▶ [Work instruction]:
Please print nothing but the lines from the one with "Click USB device icon in Properties dialog" to the last line of the records below, and omit pictures.
☆ ☆ ☆ ☆
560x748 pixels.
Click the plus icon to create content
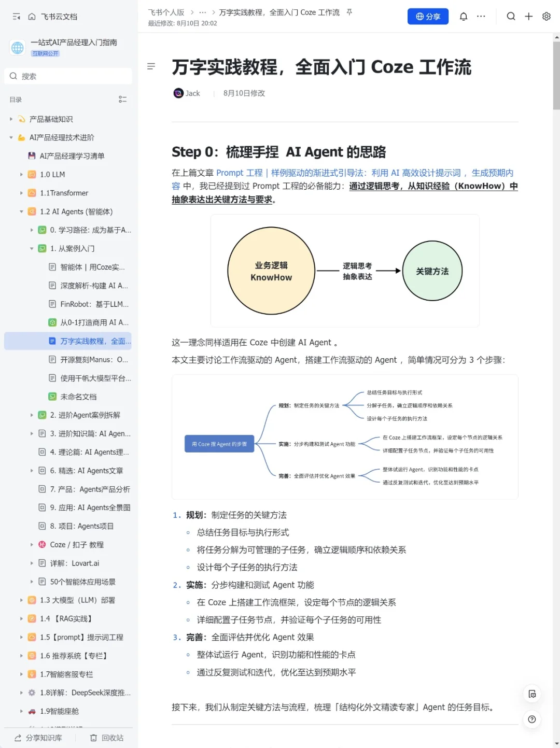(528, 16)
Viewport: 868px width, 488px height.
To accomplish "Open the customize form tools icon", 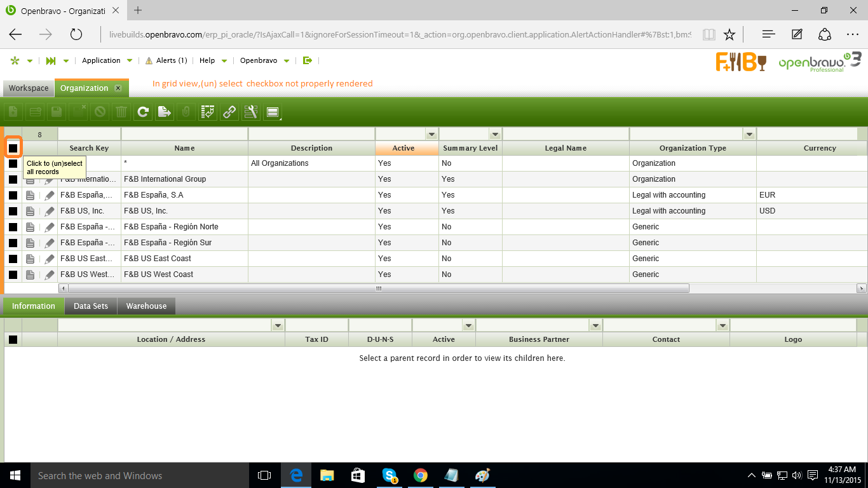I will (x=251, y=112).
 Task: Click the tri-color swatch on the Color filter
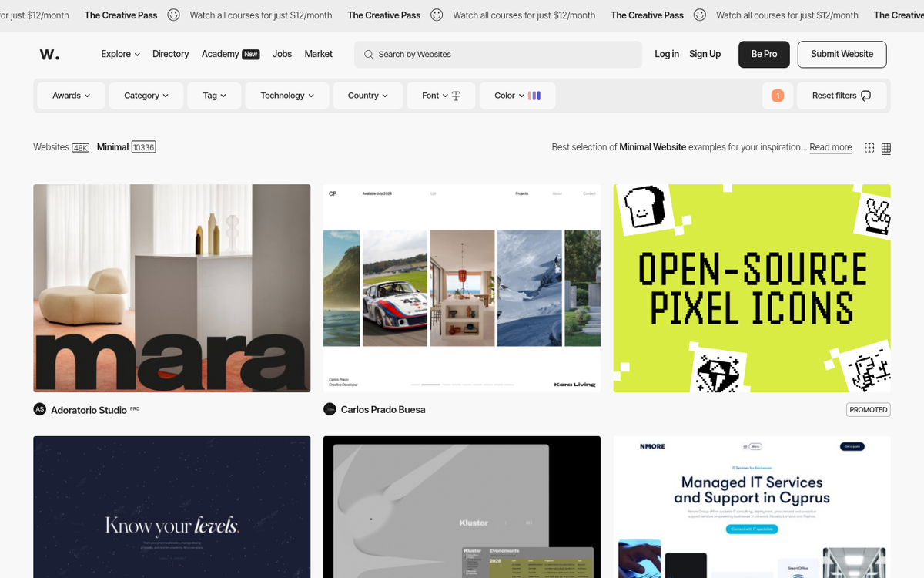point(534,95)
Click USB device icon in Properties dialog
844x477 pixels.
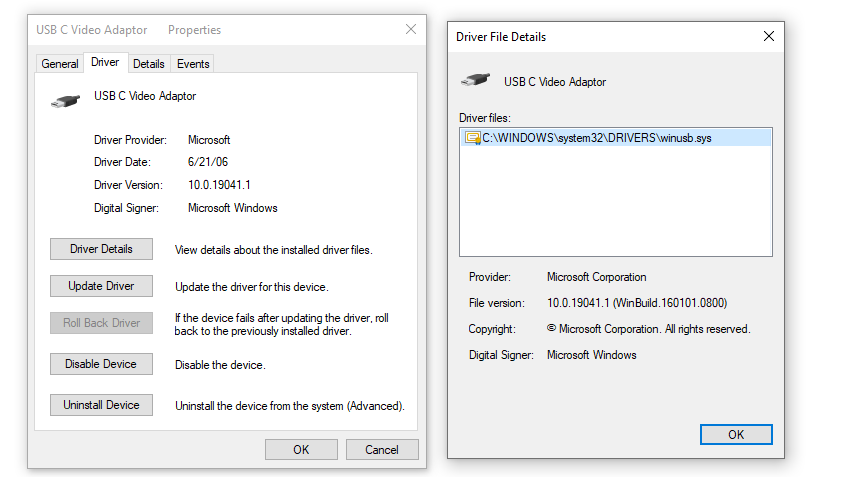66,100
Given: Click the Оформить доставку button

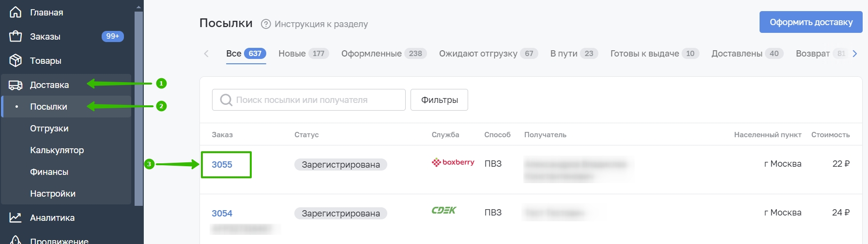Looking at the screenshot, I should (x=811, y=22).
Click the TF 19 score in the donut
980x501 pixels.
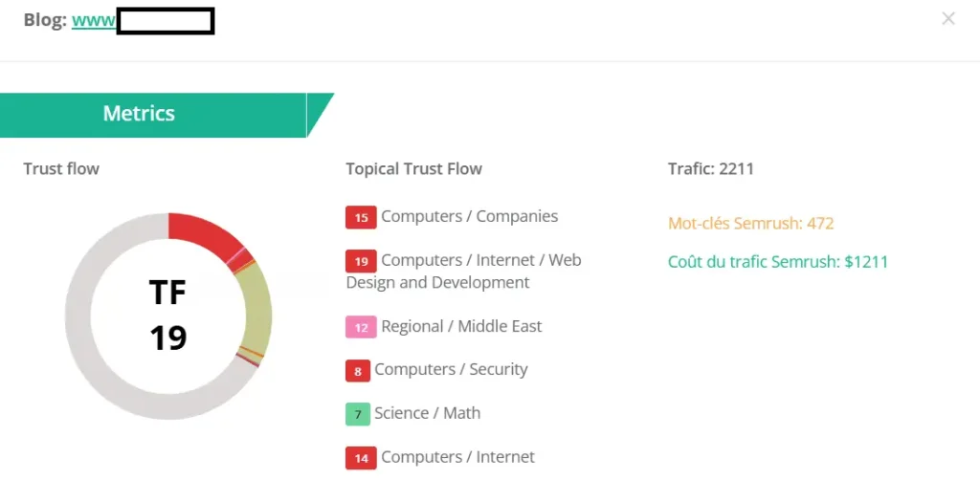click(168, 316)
☆ ☆ ☆ ☆
▶ [Result of the task]:
Click USB device icon in Properties dialog
844x477 pixels.
66,100
Given: Click the Оформить доставку button

Looking at the screenshot, I should (x=811, y=22).
Click the TF 19 score in the donut
980x501 pixels.
click(168, 316)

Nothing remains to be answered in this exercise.